Seite.

10. Sept. 2004

St.Galler Tagblatt

Eine persönliche Überlegung zum Krieg in Tschetschenien
Das Unmögliche denken,
um das Mögliche zu verwirklichen


Von Andreas Gross
(52), Politikwissenschafter, Zürcher SP-Nationalrat und Europarat. Als solcher ist er Berichterstatter zur politischen Situation in Tschetschenien und der einzige europäische Parlamentarier, der sich in den vergangenen drei Monaten dort zweimal mehrere Tage aufhielt.


Wir leben in einer Zeit, in der die Wirtschaft und ihre Mentalität unser Handeln und Denken ganz allgemein bestimmt. Für die Politik ist dies fatal. Denn die Politik und die Wirtschaft sind zwei Systeme, die zwar einiges gemeinsam haben, in denen es aber auch zahlreiche Unterschiede gibt, die zu verkennen verhängnisvoll ist.

Beispiele gibt es mehr als genug: In unserer Wirtschaftswelt können Sie alleine mit etwas Glück sehr reich werden. Politisch können Sie alleine nur verzweifeln. In der Politik müssen Sie sich mit ähnlich gesinnten Menschen zusammentun und gemeinsam eine Handlungsmacht entwickeln, die erst gesellschaftliche Reformen auslösen kann.

Oder: Bevor Sie irgendwo Geld investieren tun Sie gut daran, sich über ihre Erfolgsaussichten zu orientieren und die Entscheidungen von den entsprechenden Erwartungen abhängig zu machen. In der Politik kommt ein solches Denken immer zu spät. Hier müssen Sie vielmehr die Umstände, beteiligten Interessen und die Geschichte eines Problems sorgfältig evaluieren, diskutieren und die ihnen angemessen erscheinenden Auswege und Lösungsmöglichkeiten auch dann denken, ausdrücken und mit anderen erörtern, ohne deren Realisierung gewiss zu sein. Würden Sie ersteres erst dann tun, wenn letzteres sicher ist, dann wäre ersteres gar nicht mehr nötig.

[Einige Datensätze]
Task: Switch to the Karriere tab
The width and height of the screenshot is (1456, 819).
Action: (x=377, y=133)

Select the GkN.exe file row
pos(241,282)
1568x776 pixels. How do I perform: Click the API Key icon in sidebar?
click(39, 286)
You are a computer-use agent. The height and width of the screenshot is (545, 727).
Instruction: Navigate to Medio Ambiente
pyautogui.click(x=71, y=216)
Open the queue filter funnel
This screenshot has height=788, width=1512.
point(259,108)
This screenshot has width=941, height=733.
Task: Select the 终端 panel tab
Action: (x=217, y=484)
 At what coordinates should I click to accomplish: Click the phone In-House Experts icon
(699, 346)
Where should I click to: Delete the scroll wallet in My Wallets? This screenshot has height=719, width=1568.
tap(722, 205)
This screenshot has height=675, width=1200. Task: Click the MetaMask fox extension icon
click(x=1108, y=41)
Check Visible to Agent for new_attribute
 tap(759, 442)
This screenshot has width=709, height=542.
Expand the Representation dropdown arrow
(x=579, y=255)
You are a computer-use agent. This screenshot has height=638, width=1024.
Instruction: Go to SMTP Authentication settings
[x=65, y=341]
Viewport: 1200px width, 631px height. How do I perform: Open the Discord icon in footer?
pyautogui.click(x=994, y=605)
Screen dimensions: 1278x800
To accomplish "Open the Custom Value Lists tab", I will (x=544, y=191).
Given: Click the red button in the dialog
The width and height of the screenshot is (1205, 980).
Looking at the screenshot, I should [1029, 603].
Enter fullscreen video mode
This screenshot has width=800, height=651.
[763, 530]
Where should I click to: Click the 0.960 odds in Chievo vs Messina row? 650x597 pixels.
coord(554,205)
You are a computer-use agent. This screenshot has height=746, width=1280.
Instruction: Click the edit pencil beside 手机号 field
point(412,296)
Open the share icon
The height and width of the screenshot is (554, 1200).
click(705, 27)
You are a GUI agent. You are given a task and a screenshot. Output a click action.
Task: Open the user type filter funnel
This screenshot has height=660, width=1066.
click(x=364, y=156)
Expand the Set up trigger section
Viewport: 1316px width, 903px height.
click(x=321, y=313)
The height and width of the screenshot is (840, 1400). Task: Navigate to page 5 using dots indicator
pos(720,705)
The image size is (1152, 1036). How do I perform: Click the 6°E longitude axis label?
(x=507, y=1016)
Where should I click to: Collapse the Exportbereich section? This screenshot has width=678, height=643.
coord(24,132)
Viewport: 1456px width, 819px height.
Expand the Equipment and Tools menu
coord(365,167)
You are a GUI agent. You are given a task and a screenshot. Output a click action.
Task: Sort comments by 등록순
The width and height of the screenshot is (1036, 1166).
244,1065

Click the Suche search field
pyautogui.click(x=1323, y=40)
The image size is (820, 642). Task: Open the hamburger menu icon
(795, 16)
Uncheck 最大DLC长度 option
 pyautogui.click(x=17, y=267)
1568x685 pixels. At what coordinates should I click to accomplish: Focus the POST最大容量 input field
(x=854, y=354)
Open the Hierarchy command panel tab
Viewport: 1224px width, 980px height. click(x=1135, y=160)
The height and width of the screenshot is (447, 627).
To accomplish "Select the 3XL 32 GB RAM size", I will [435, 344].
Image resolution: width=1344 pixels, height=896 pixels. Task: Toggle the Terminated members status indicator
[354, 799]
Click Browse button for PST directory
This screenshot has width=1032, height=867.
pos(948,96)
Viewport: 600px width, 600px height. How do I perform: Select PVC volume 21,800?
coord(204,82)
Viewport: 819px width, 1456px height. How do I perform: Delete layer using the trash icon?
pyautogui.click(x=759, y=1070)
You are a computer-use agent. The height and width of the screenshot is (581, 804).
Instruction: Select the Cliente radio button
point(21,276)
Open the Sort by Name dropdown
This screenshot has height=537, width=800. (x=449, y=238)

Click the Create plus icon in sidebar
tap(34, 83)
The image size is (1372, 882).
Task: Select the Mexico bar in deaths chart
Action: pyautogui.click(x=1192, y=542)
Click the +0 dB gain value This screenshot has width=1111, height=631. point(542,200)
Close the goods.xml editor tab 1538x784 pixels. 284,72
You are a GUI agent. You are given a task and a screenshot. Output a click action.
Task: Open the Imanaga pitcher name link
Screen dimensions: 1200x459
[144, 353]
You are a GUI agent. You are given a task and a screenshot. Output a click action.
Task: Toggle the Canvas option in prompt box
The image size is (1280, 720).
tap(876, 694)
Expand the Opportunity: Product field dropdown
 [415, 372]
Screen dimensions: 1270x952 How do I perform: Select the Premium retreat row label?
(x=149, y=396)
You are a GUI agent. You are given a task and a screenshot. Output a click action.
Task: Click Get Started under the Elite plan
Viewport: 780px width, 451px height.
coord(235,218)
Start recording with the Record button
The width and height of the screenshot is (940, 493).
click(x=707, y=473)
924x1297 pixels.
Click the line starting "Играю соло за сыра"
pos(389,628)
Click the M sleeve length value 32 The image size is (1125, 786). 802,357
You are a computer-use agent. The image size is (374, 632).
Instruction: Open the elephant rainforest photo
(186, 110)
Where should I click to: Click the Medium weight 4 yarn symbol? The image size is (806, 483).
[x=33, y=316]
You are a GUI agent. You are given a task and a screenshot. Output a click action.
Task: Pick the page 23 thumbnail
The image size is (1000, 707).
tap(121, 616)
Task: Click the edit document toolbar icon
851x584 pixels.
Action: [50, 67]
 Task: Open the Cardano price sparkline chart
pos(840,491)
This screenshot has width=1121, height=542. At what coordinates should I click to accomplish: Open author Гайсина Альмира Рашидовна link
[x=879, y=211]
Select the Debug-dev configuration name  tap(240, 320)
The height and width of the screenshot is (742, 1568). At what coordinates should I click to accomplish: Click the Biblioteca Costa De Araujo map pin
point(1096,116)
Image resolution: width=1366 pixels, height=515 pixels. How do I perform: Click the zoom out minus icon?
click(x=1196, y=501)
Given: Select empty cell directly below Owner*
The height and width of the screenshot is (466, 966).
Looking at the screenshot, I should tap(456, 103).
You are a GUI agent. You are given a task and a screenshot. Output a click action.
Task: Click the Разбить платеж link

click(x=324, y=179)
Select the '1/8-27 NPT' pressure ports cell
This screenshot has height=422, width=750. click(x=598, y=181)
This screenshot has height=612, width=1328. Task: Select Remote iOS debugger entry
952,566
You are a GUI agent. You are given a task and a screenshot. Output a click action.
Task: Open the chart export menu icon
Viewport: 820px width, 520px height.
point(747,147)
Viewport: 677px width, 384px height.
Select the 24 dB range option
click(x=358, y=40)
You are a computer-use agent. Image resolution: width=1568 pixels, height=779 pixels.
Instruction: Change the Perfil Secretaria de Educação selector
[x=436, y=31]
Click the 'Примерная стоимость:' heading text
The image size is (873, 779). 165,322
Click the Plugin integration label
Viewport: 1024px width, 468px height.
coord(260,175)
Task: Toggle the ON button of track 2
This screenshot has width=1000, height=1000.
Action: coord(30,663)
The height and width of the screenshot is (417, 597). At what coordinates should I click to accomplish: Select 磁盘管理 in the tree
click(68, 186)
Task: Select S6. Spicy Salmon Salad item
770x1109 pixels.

Schriftliche Aufgabe. Gib aus dem Beitrag zum Krieg in Tschetschenien den Abschnitt von den Worten „Von Andreas Gross“ bis zu „verkennen verhängnisvoll ist.“ aktualisiert wieder und setze darin „Rapporteur“ an die Stelle von „Berichterstatter“.

Ergebnis der Aufgabe.
Von Andreas Gross
(52), Politikwissenschafter, Zürcher SP-Nationalrat und Europarat. Als solcher ist er Rapporteur zur politischen Situation in Tschetschenien und der einzige europäische Parlamentarier, der sich in den vergangenen drei Monaten dort zweimal mehrere Tage aufhielt.


Wir leben in einer Zeit, in der die Wirtschaft und ihre Mentalität unser Handeln und Denken ganz allgemein bestimmt. Für die Politik ist dies fatal. Denn die Politik und die Wirtschaft sind zwei Systeme, die zwar einiges gemeinsam haben, in denen es aber auch zahlreiche Unterschiede gibt, die zu verkennen verhängnisvoll ist.